Finite State Mean Field Games with Wright–Fisher Common Noise as Limits of N-Player Weighted Games

• Published in: Mathematics of operations research Vol. 47; no. 4; pp. 2840 - 2890
• Main Authors: Bayraktar, Erhan, Cecchin, Alekos, Cohen, Asaf, Delarue, François
• Format: Journal Article
• Language: English
• Published: Linthicum INFORMS 01.11.2022; Institute for Operations Research and the Management Sciences
• Subjects: convergence problem; diffusion approximation; Empirical analysis; Finite element analysis; Game theory; Games; mean field games; Noise; Operations research; Primary: 91A13, 91A15, 35K65; Probability; Stochastic models; Wright–Fischer common noise
• ISSN: 0364-765X; 1526-5471
• DOI: 10.1287/moor.2021.1230

Forcing finite state mean field games by a relevant form of common noise is a subtle issue, which has been addressed only recently. Among others, one possible way is to subject the simplex valued dynamics of an equilibrium by a so-called Wright–Fisher noise, very much in the spirit of stochastic models in population genetics.
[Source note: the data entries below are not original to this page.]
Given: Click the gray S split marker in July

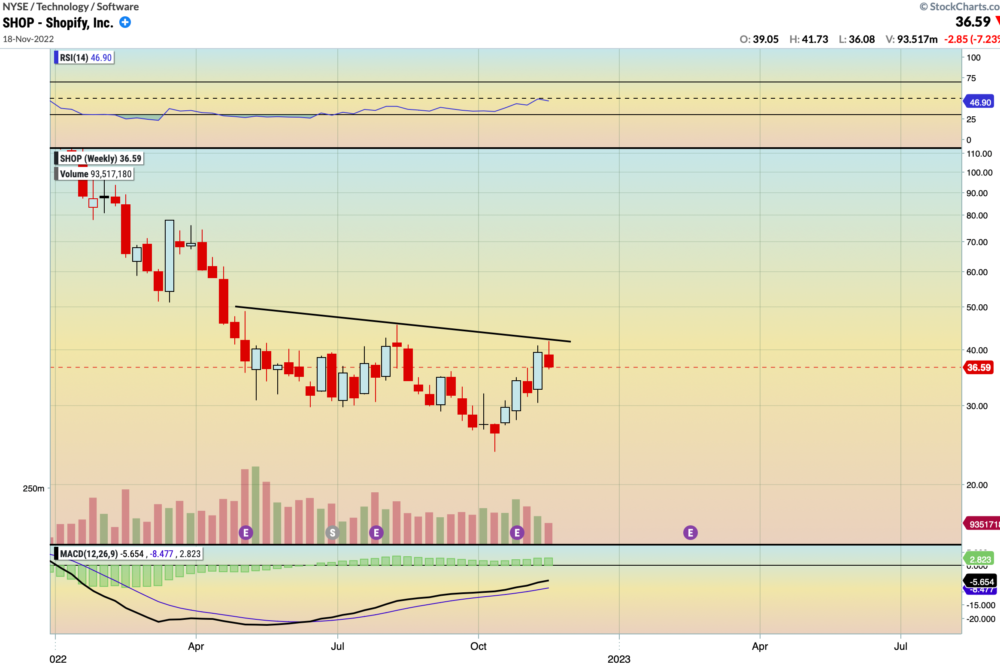Looking at the screenshot, I should (x=333, y=532).
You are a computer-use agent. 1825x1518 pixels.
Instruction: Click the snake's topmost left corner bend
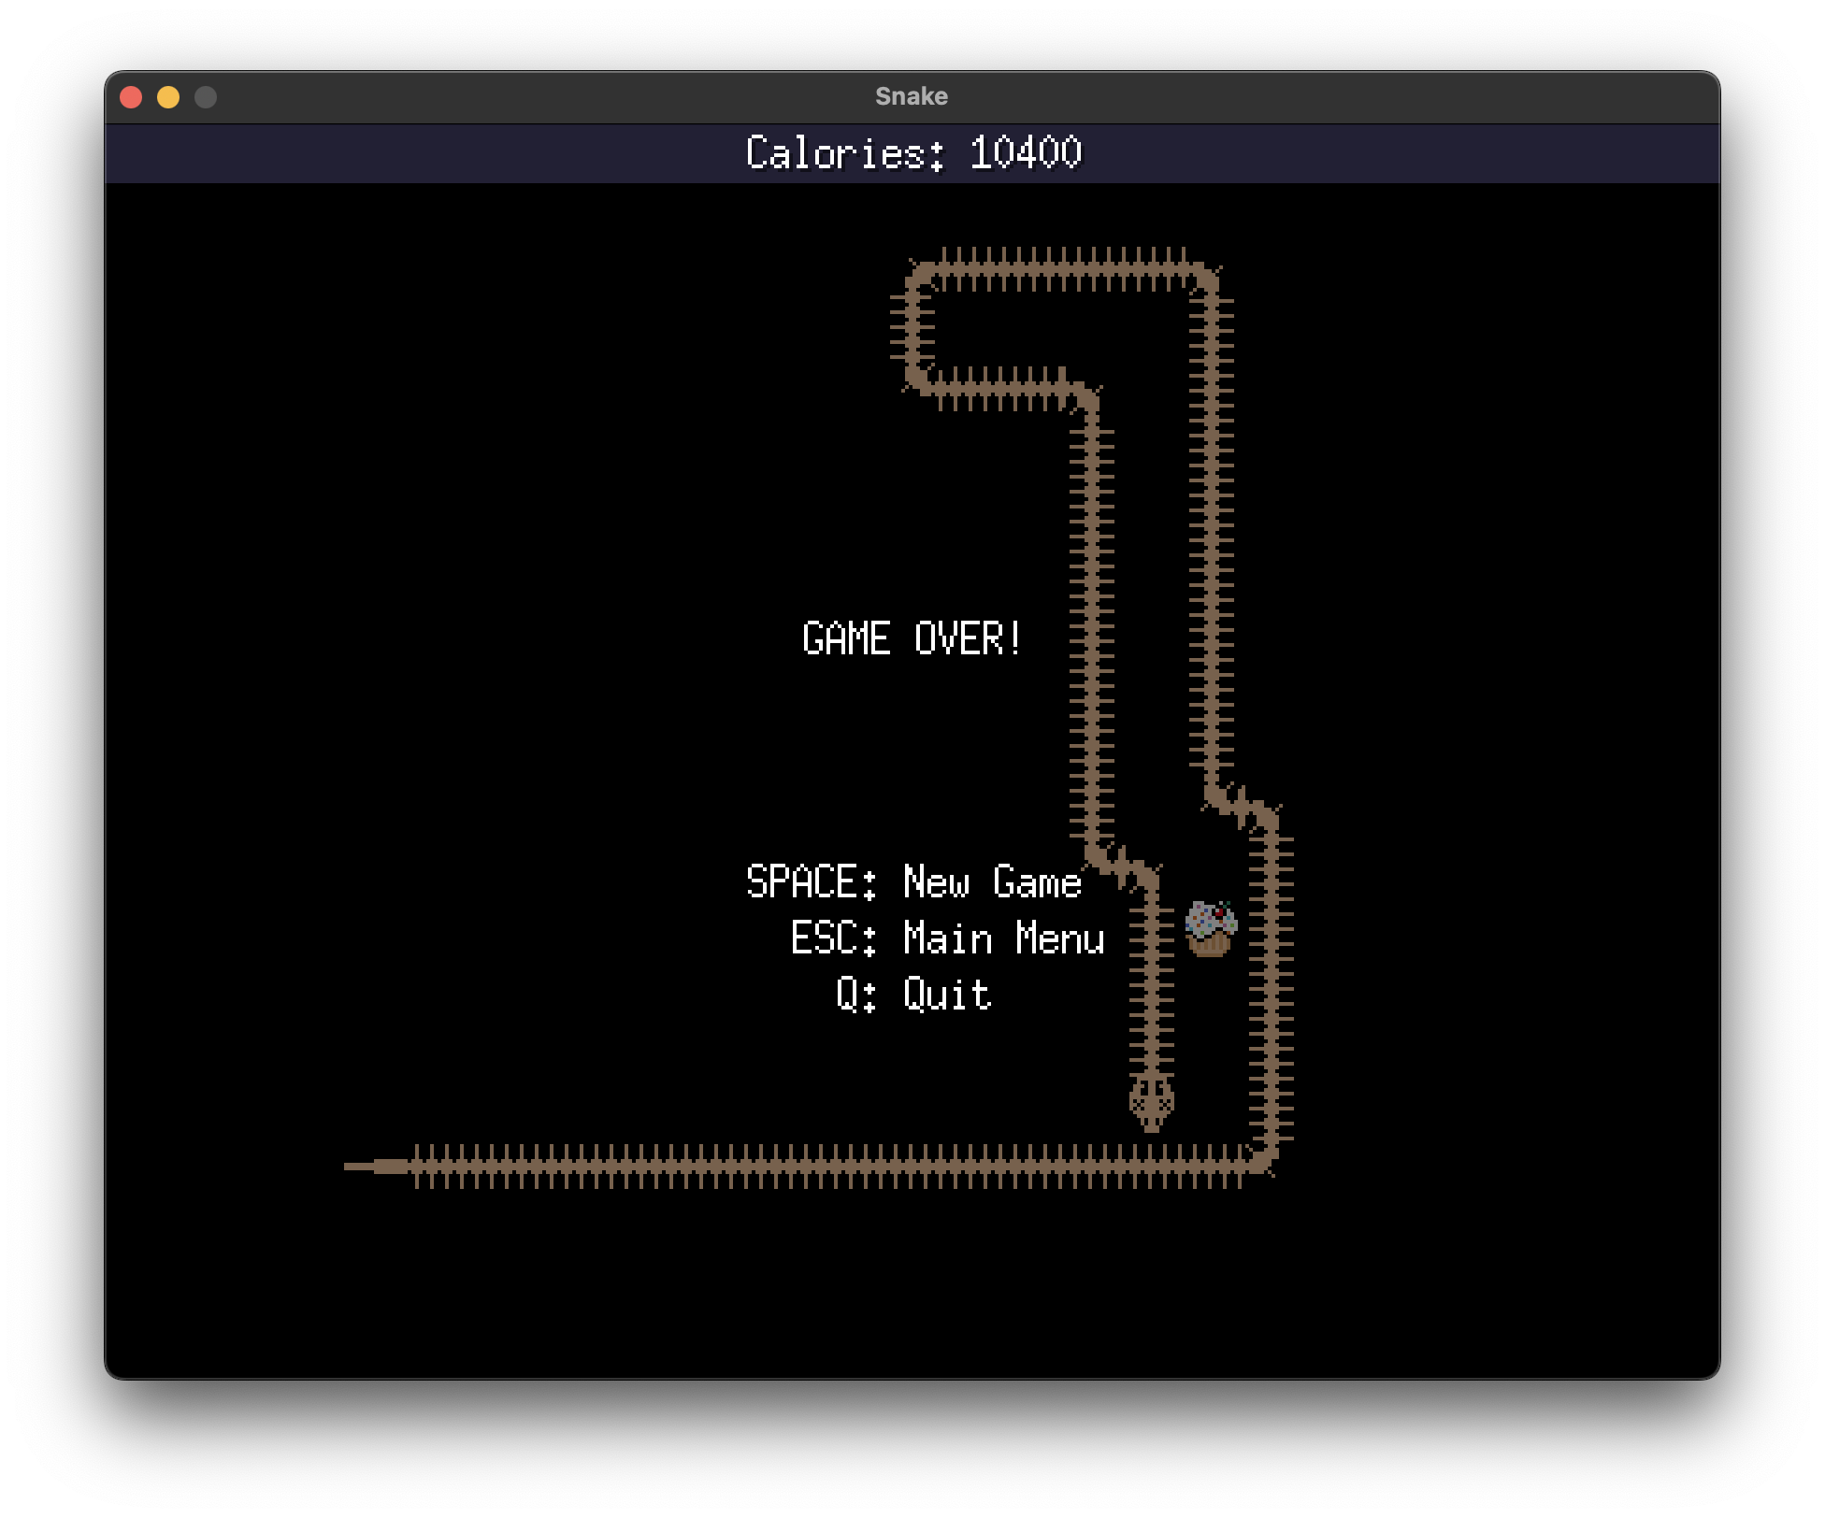click(x=920, y=274)
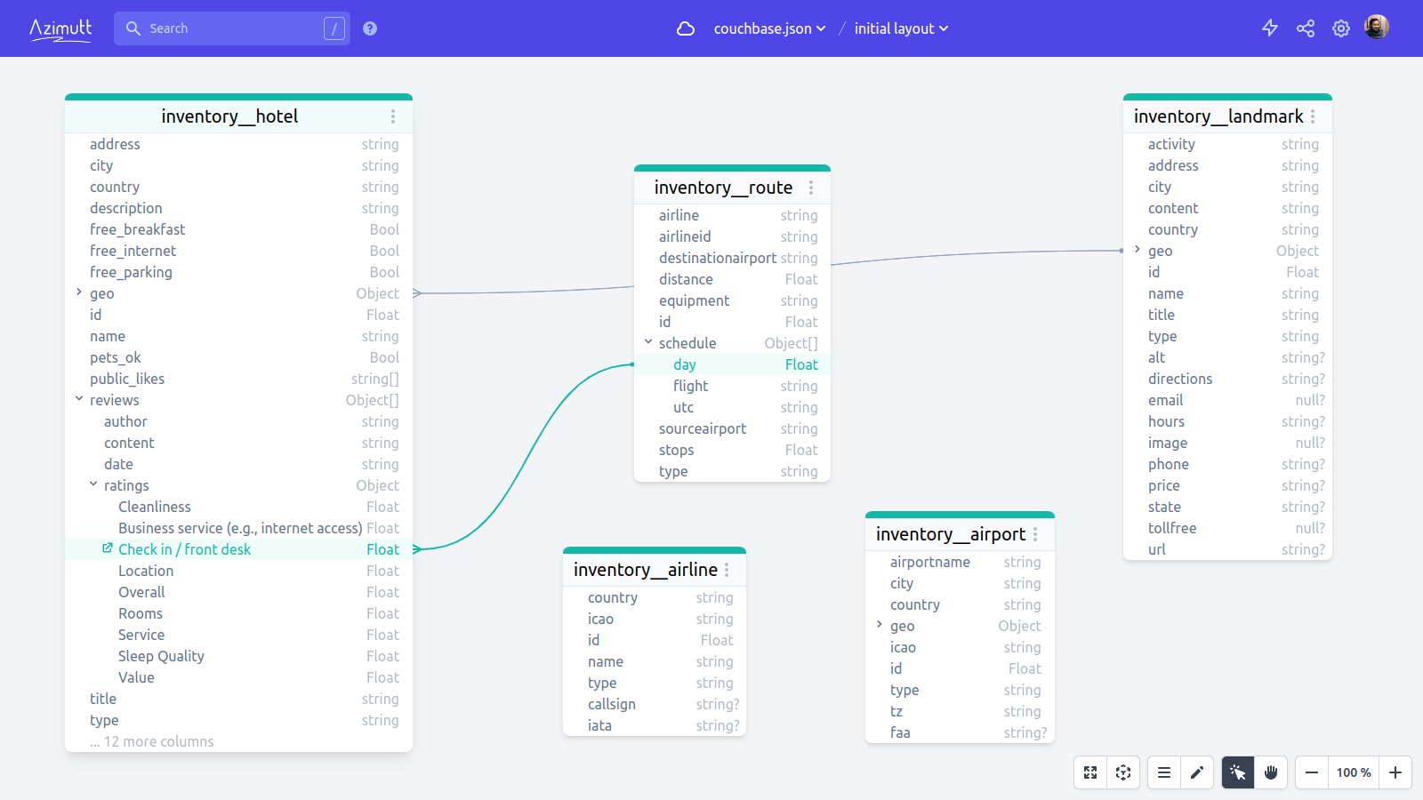Open the inventory__airline kebab menu
Image resolution: width=1423 pixels, height=800 pixels.
(x=728, y=569)
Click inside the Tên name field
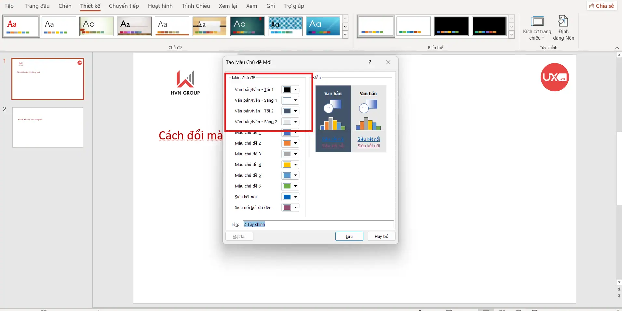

A key feature is that such a random forcing preserves the structure of the simplex, which is nothing but, in this setting, the probability space over the state space of the game. The purpose of this article is, hence, to elucidate the finite-player version and, accordingly, prove that N -player equilibria indeed converge toward the solution of such a kind of Wright–Fisher mean field game. Whereas part of the analysis is made easier by the fact that the corresponding master equation has already been proved to be uniquely solvable under the presence of the common noise, it becomes however more subtle than in the standard setting because the mean field interaction between the players now occurs through a weighted empirical measure. In other words, each player carries its own weight, which, hence, may differ from 1 / N and which, most of all, evolves with the common noise.